Reproduce all entries precisely, down to the last character.
*** RECORDS
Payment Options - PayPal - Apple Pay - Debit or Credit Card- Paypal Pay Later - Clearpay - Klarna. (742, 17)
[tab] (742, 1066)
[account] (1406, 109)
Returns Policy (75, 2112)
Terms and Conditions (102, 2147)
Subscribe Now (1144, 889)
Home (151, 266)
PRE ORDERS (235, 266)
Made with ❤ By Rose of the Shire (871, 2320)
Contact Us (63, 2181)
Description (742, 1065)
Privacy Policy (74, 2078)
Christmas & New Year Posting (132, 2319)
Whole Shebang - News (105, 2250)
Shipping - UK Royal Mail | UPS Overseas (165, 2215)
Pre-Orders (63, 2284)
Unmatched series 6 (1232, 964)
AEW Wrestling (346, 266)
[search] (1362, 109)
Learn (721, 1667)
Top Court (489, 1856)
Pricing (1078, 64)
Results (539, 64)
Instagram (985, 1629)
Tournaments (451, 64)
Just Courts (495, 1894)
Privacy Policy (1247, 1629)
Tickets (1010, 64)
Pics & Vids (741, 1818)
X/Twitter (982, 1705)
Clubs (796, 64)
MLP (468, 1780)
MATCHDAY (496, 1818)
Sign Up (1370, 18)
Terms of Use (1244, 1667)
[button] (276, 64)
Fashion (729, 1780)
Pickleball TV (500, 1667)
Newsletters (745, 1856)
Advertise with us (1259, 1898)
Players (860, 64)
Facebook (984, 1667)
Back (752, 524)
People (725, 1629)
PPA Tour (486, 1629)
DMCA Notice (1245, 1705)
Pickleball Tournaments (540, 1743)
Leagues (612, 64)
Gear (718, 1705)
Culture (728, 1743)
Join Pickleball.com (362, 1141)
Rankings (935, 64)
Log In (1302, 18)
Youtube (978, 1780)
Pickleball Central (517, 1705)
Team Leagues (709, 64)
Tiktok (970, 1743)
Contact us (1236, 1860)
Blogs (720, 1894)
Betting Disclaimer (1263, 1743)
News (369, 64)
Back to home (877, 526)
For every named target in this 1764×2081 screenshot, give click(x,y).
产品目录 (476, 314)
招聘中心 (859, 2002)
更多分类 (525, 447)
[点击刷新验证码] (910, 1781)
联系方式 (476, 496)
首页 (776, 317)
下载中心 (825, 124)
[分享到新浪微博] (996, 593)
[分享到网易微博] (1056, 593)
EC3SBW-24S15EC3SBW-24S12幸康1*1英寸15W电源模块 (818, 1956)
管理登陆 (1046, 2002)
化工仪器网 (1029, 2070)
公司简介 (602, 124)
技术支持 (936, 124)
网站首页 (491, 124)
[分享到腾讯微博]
******
◆ **OUTPUT FOR THIS EXERCISE**:
Payment Options - PayPal - Apple Pay - Debit or Credit Card- Paypal Pay Later - Clearpay - Klarna. (742, 17)
[tab] (742, 1066)
[account] (1406, 109)
Returns Policy (75, 2112)
Terms and Conditions (102, 2147)
Subscribe Now (1144, 889)
Home (151, 266)
PRE ORDERS (235, 266)
Made with ❤ By Rose of the Shire (871, 2320)
Contact Us (63, 2181)
Description (742, 1065)
Privacy Policy (74, 2078)
Christmas & New Year Posting (132, 2319)
Whole Shebang - News (105, 2250)
Shipping - UK Royal Mail | UPS Overseas (165, 2215)
Pre-Orders (63, 2284)
Unmatched series 6 (1232, 964)
AEW Wrestling (346, 266)
[search] (1362, 109)
Learn (721, 1667)
Top Court (489, 1856)
Pricing (1078, 64)
Results (539, 64)
Instagram (985, 1629)
Tournaments (451, 64)
Just Courts (495, 1894)
Privacy Policy (1247, 1629)
Tickets (1010, 64)
Pics & Vids (741, 1818)
X/Twitter (982, 1705)
Clubs (796, 64)
MLP (468, 1780)
MATCHDAY (496, 1818)
Sign Up (1370, 18)
Terms of Use (1244, 1667)
[button] (276, 64)
Fashion (729, 1780)
Pickleball TV (500, 1667)
Newsletters (745, 1856)
Advertise with us (1259, 1898)
Players (860, 64)
Facebook (984, 1667)
Back (752, 524)
People (725, 1629)
PPA Tour (486, 1629)
DMCA Notice (1245, 1705)
Pickleball Tournaments (540, 1743)
Leagues (612, 64)
Gear (718, 1705)
Culture (728, 1743)
Join Pickleball.com (362, 1141)
Rankings (935, 64)
Log In (1302, 18)
Youtube (978, 1780)
Pickleball Central (517, 1705)
Team Leagues (709, 64)
Tiktok (970, 1743)
Contact us (1236, 1860)
Blogs (720, 1894)
Betting Disclaimer (1263, 1743)
News (369, 64)
Back to home (877, 526)
For every named target in this 1764×2081 screenshot, give click(x,y).
产品目录 (476, 314)
招聘中心 (859, 2002)
更多分类 (525, 447)
[点击刷新验证码] (910, 1781)
联系方式 (476, 496)
首页 (776, 317)
下载中心 (825, 124)
[分享到新浪微博] (996, 593)
[分享到网易微博] (1056, 593)
EC3SBW-24S15EC3SBW-24S12幸康1*1英寸15W电源模块 (818, 1956)
管理登陆 (1046, 2002)
化工仪器网 (1029, 2070)
公司简介 (602, 124)
技术支持 (936, 124)
网站首页 (491, 124)
[分享到腾讯微博]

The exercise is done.